Такого рода представления (огороженная забором благоухоженная территория культуры, а вокруг нигилисты да хулиганы) мало соответствуют действительности.

Нынче никакого цивилизационного забора нет, он чисто умозрительный. Да и такого центра, куда нужно стремиться попасть, цитадели литературы, которую следует штурмовать, тоже не имеется. Эпоха оседлости, крепостей и замков закончилась. Наступило время кочевников. Всех выгнали на мороз. Все сидят в чистом поле в палатках, продуваемых ветрами. А Водолазкин – лифты, этажи!

В этом плане Московская книжная ярмарка, та, что на Красной площади, выглядит весьма символично – отражает ситуацию как есть. «Налетай! Не скупись! Покупай живопись!»

Все примерно в одном положении – завтрашний день может для каждого стать последним.

Есть смысл поговорить о роли личности в истории. Все держится на них. Помер Вася, надоело Леше, зажал деньги Жора — и очередной кусок литературы отвалился. Нет больше палатки, нет ларька с надписью такое-то издательство или журнал, вместо них и впрямь чисто поле.

Пространство свободно – живите, кто хотите.

Большинство не хотят. Дураков нет.

То есть в нынешней ситуации разговора о неудачниках вообще возникать не должно. Все числятся в проигравших.

«Толстые» журналы ждут выселения и конца грантов, издательства существуют только для того, чтобы обеспечивать зарплатой своих сотрудников (текст — лишь повод для проедания выделенных финансов), литературные сайты нуждаются в бесплатных шестерках, группы объединяются не по сходству творческих представлений, а по дружбе, литература – не дело, а хобби, пока не найдут иного.

В такой ситуации трудно почувствовать себя неудачником, потому что почти все с полным основанием могут сказать «жизнь не удалась».

Сегодняшний кумир, один из немногих, отбивающих деньги на текстах, завтра может оказаться в полном пролете: нетленной ценностью его книжки не обладают, жизнь у бестселлера – у кого неделя, у кого до конца сезона.

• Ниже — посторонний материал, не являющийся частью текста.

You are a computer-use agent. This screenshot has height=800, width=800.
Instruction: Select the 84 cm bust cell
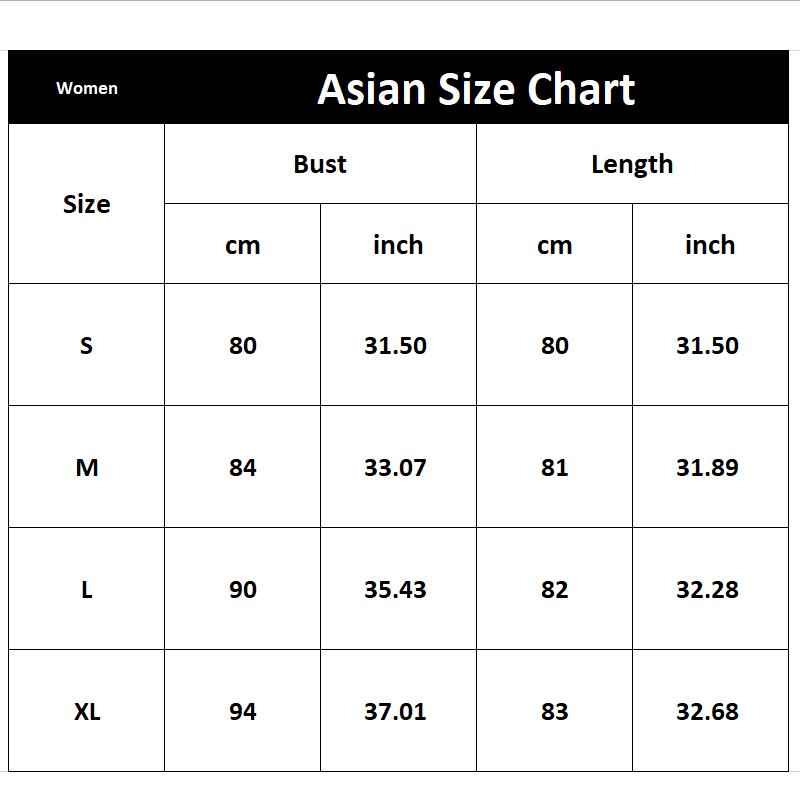pyautogui.click(x=242, y=467)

Раскрутившие его люди могут решить завтра, что вон та девочка ест не так много, а потому обойдется им дешевле. После и вовсе может выясниться: принадлежавшее перу вчерашнего лауреата и надежды отечественной словесности – либо откровенный плагиат, либо написано совместно с редакцией с использованием фольклорной самотечной основы.

Сегодняшний представитель иллюзорной литературной номенклатуры завтра также может оказаться в опале. Потеря должности, статуса – конец не такого уж большого пути. Кто помнит бывших редакторов, рулевых премий?

Как частное лицо – поэт, писатель, литературовед или критик, он никому не нужен.

Все живут несчастливо, без удачи.

Разница между автором, который успел издаться и тем, кому отказали – не так уж велика. Да и заключается она в том, что первого уже обманули, а второго еще нет. В остальном у обоих в кармане вошь на аркане плюс нулевая известность, даже в самых широких узких кругах.

Впрочем, стать уважаемым человеком, настоящим писателем, а не неудачником, не так уж сложно. Вопрос трехсот тысяч. Есть они, будет и книжка. А с книгой уже совсем другое дело. Литературная удача – вопрос денег. Это классика. Прям по Марксу. За деньги можно купить все – пять минут славы, текст, удостоверение писателя, звание критика или литературоведа.

Одни считают, что они устроились, другие надеются на это. Обе стороны ошибаются. Устроится у нас невозможно. Недостаточно твердой почвы под ногами. Все ходит ходуном. Но первые делают вид, что они в порядке – и создается та самая иллюзия, которую надо бы уже окончательно отбросить: в литературе есть место, есть позиции, которые следует обязательно занять. Иначе ты – никто.

Да нет, какое бы ты место не занимал – всегда будешь никем.

Стать частью системы (которая больше миф, чем реальность), значит забыть о литературе, превратиться я ничтожество, в дурилку для масс, потерять лицо.

Не попасть в «литературу» — ну, тут тоже все понятно.

Попавших в нее не слушают, потому что пустобрех и продался. Оставшихся снаружи, потому что, какой ты авторитет, раз тебе не достает гибкой спины и нежного, ласкового языка. Два вида пустоты и безрезультатности. Неудачники разных сортов.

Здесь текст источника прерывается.